Recently I have made "connections" on Facebook.....that "blow me away". First, I saw "Cathy" on someone else's friends list...so I asked to be her friend...and then I saw "Sharon" on someone else's list...and then I got to thinking. When I was employed by the private Christian School where I worked for 13 years....I started their "formal" technology program....with 14 Apple IIe computers. That was it. We obtained software money by recycling soda cans...I can't begin to tell you how many bags of those I drug home and to the recycling center...what a smelly, messy job. One year, if we had $x in register receipts from a grocery store we could obtain an IBM PS 2 computer... guess who added up all those receipts....it was thousands of dollars...and we obtained one for each "branch" of which there were two. A few years later, we moved into a brand new elementary building, where I designed the computer room/office for effective learning. The networking wiring was installed and I had the room wired with 2 circuits which I could control. When I left there 13 years from when I started...we had terrific networked software, there was a budget for technology, there was a curriculum in place and I left with a lab full of new Dell computers hooked to a network printer, puters in every elementary classroom...in fact there were over 100 puters that I was responsible for teching...in addition to the lab and a full schedule of classes. A "tech corp" was established. We also established a "yearbook club" of 6th grade students who learned the art of effective photography and worked to put the school yearbook together.

Cathy...oh my, she will have many stars in her heavenly crown. She was a nurse and insisted that she donate her services to the school K-12 in 3 locations. There was no pay budgeted for such a position. She worked tirelessly and considered this her "mission". Now....there is a full time paid nurse at the elementary level and another for the high school level.

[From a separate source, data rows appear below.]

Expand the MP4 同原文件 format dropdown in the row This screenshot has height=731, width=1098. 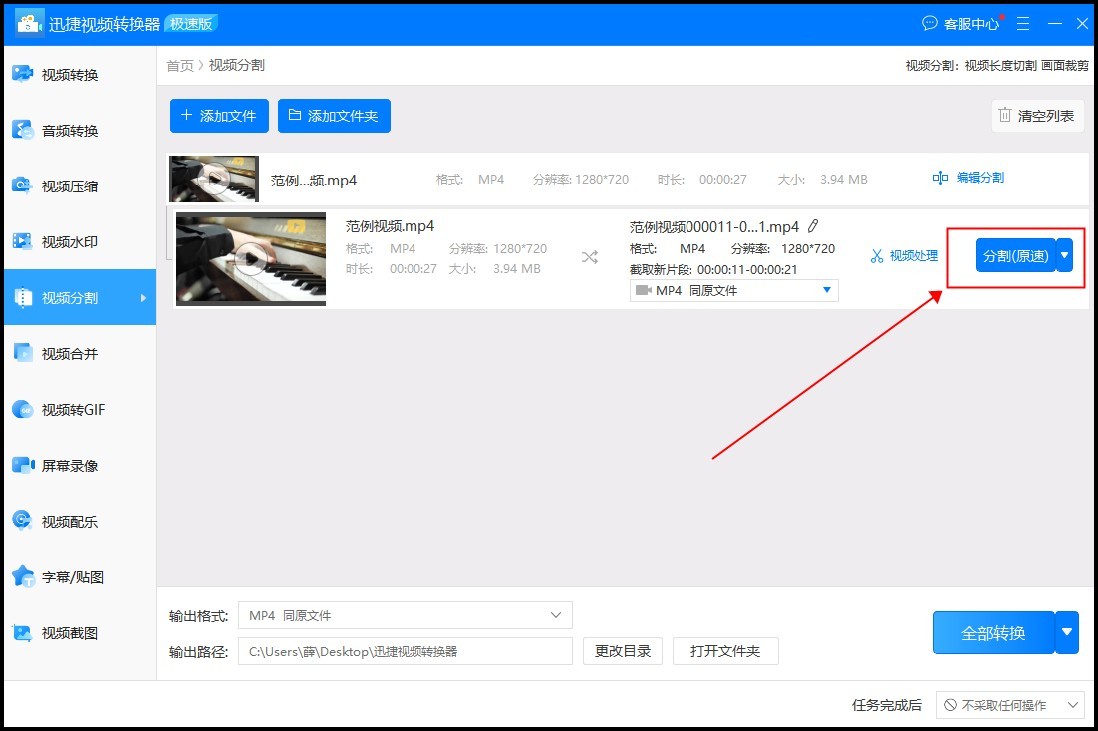tap(826, 290)
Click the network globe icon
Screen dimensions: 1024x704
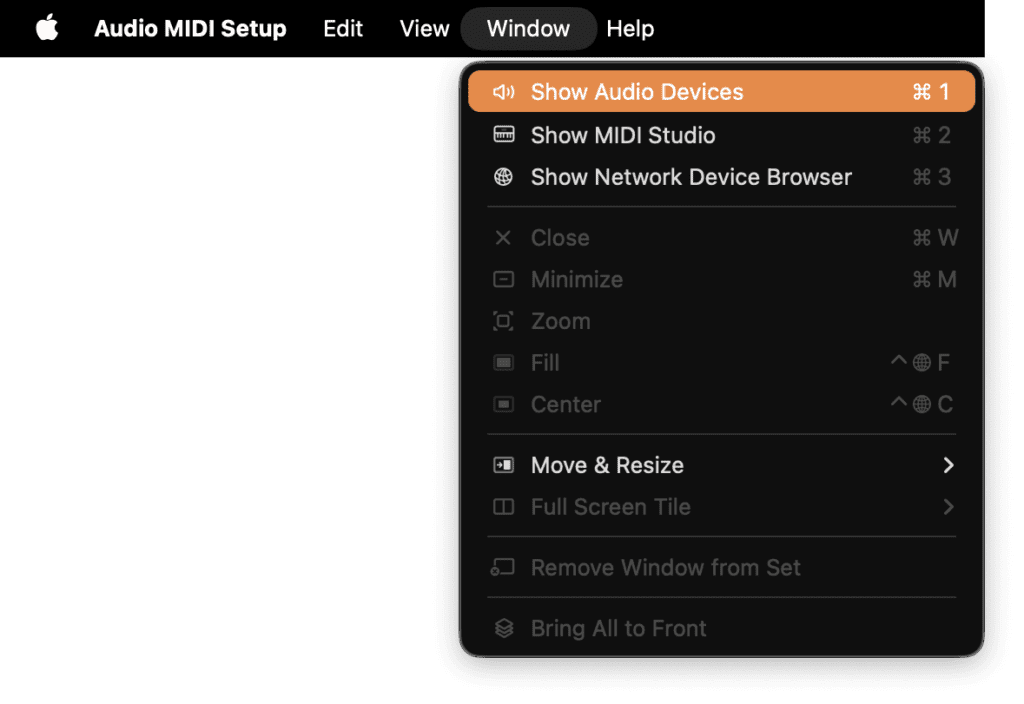click(504, 177)
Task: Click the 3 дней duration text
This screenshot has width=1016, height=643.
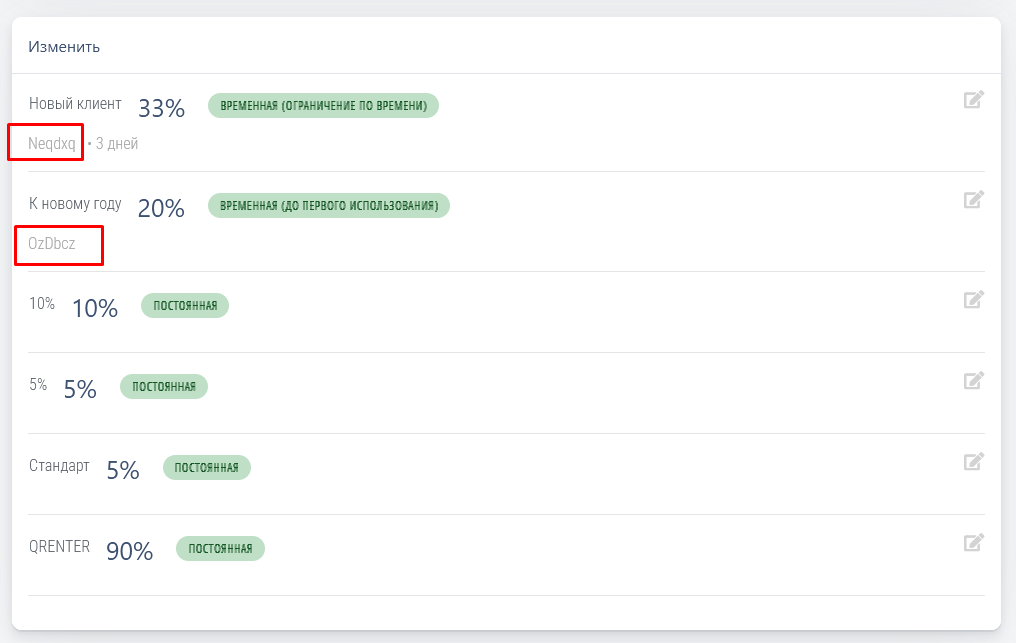Action: point(117,144)
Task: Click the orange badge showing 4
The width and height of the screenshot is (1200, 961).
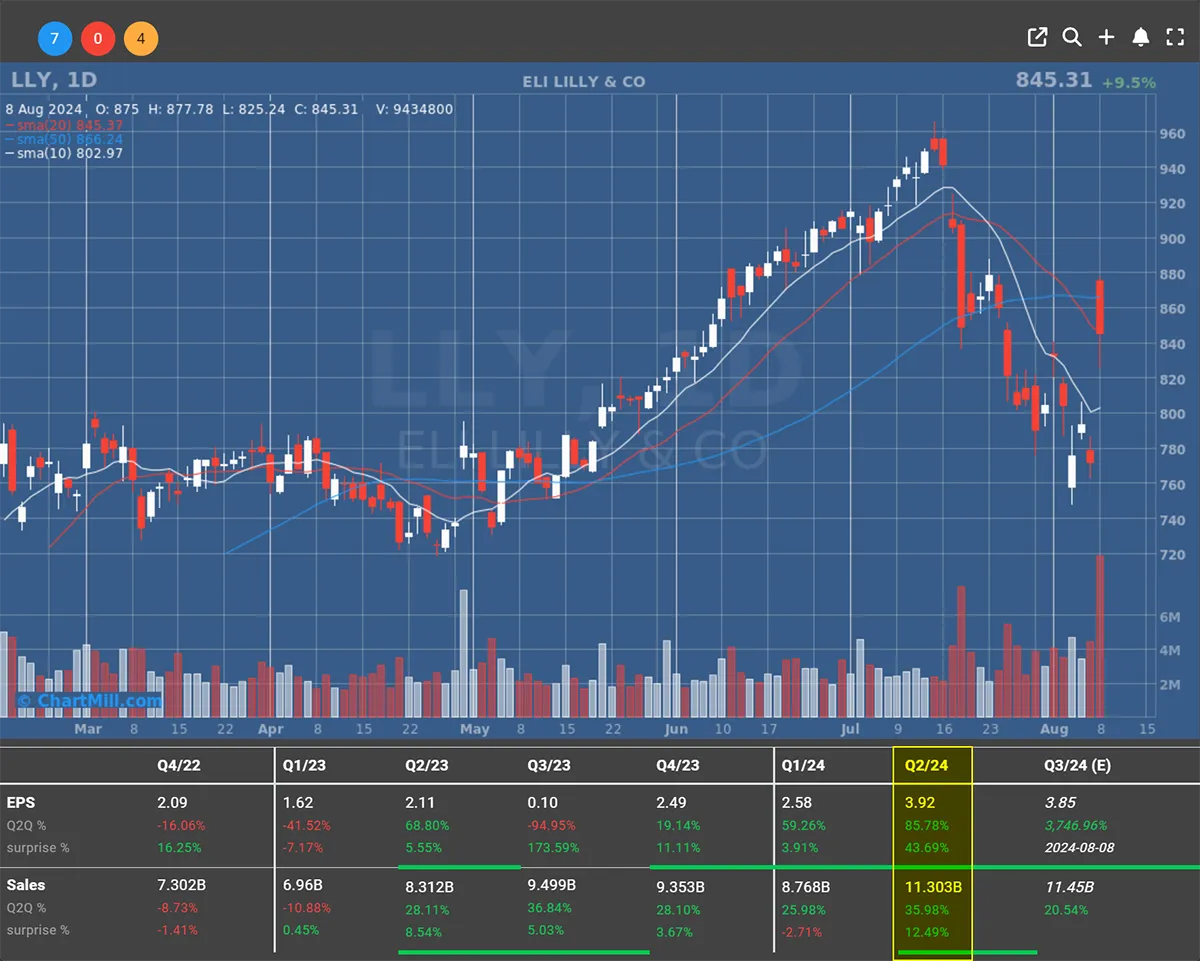Action: tap(141, 40)
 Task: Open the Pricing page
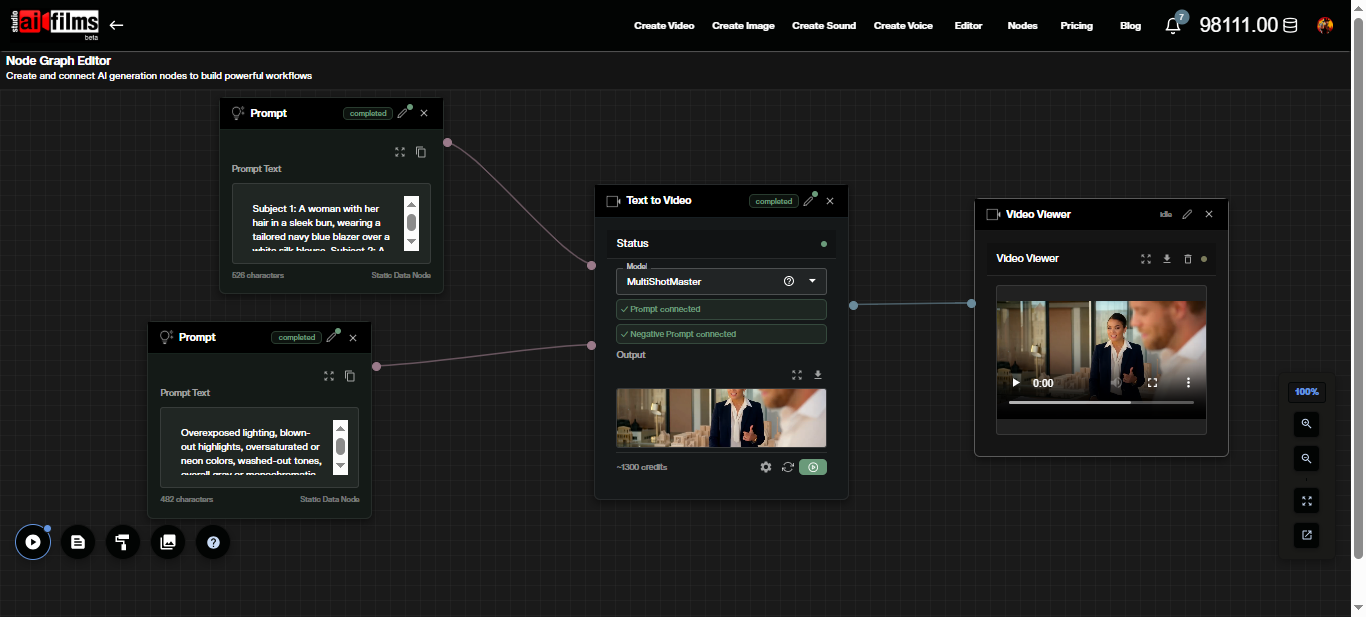click(1077, 25)
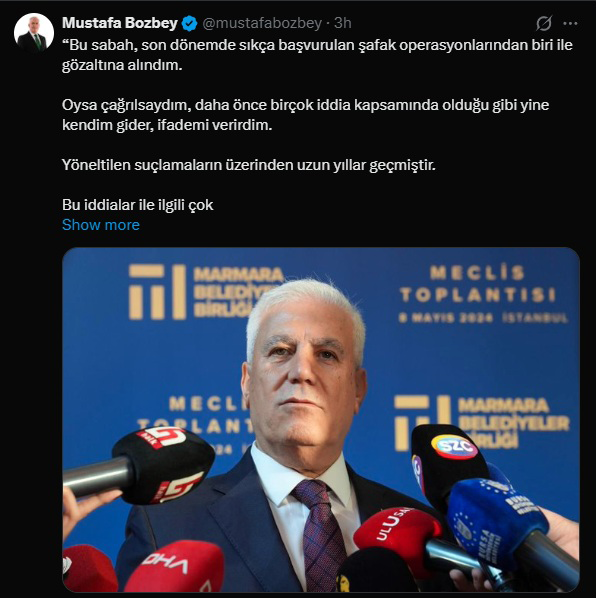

Sharon....what a saint...She set up the extended care program for before school and after school. She was totally invested in each child in the program and hired a terrific giving staff and was a treasure trove of ideas to keep the children busy. The endless early and late hours....no one really knew. She also set up the Camp Winsome program from scratch...which is a flourishing activing every summer now. I can remember when she was "throwing" around names for the Camp.
Sharon's mother, Rosemary, started the Art program after teaching Kindergarten for several years. She could do anything. All the students, young and older...loved her.

What a legacy....

When I walk into the school now...there are computers everywhere and they are just taken for granted....and I think...if they only knew...but in today's society...who cares.... The nurses office is well equipped. There is art everywhere.....and extended care flourishes as well as Camp Winsome.

Way to go Sharon and Cathy...your legacy lives on....and you can be so proud!! I am so glad I have found both of you as we were a "team".....and "remember when".